First, it’s weird that there’s no powerset library function. Maybe I’m missing it?

% What’s the shortest set of constraints that actually solves it?

powerset([], []).
powerset([_|T], P) :- powerset(T,P).
powerset([H|T], [H|P]) :- powerset(T,P).

This uses a weird Prolog predicate, findall, to collect all the answers that would be found from backtracking the search above, with all possible rule sets. One of Prolog’s superpowers is that it handles lots of things in a “timelike” way, by backtracking at an interactive prompt. When you want to program over those outputs, you either let the backtracking naturally thread through, or you use findall to collect them into a list.

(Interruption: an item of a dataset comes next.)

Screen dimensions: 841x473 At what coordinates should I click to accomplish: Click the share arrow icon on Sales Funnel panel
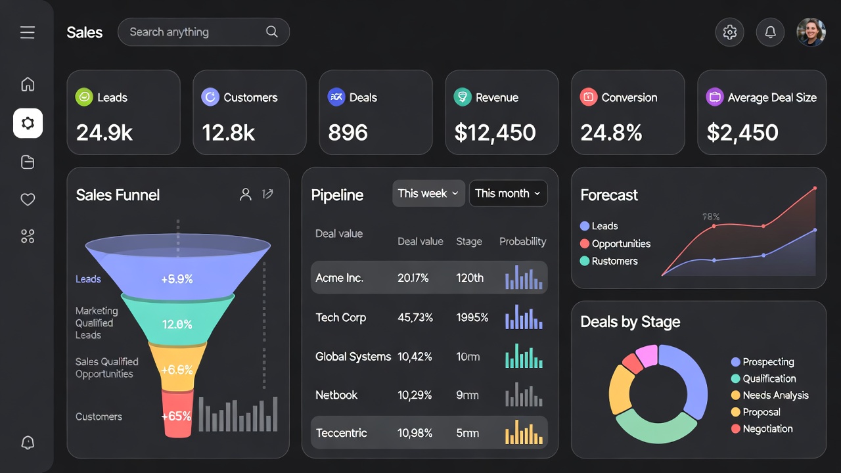267,194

no_hanging_goals filters for only those that solve the problem—“hanging goals” annotate variables that have constraints but no solution. It’s a bit of a hack with copy_term, but it’s documented at the manual page that you can copy from X to X if you just want to look at the constraint annotations without really copying the term.

which_rules(Answers) :-
    numlist(0,4,Rules),
    powerset(Rules,Rule_Set),
    findall(Rule_Set-Answer,(jcb(Answer,Rule_Set),
			     no_hanging_goals(Answer)),
	    Answers).

% https://www.swi-prolog.org/pldoc/man?predicate=copy_term/3
no_hanging_goals(X) :- copy_term(X,X,[]).

Last, we use findall again to collect all the cases of rules that work with which_rules, sort by length, and extract the set with the shortest rules.

shortest_rules(Shortest) :- findall(L-R,(which_rules([R-_]),
					 length(R,L),
					 L > 0),
				    X),
			    keysort(X,Xsort),
			    group_pairs_by_key(Xsort,[_-Shortest|_]).

Indeed, it confirms that the first three rules are the shortest set:

bts@Atelier ~/s/mastermind ❯❯❯ swipl revised.pl
Welcome to SWI-Prolog (threaded, 64 bits, version 8.0.3)
SWI-Prolog comes with ABSOLUTELY NO WARRANTY. This is free software.
Please run ?- license. for legal details.

For online help and background, visit http://www.swi-prolog.org
For built-in help, use ?- help(Topic). or ?- apropos(Word).

?- jcb(A).
A = [0, 4, 2] ;
false.

?- shortest_rules(Rs).
Rs = [[0, 1, 2]].

You can try it yourself! Grab the source from Github, install SWI Prolog, and let me know what you find.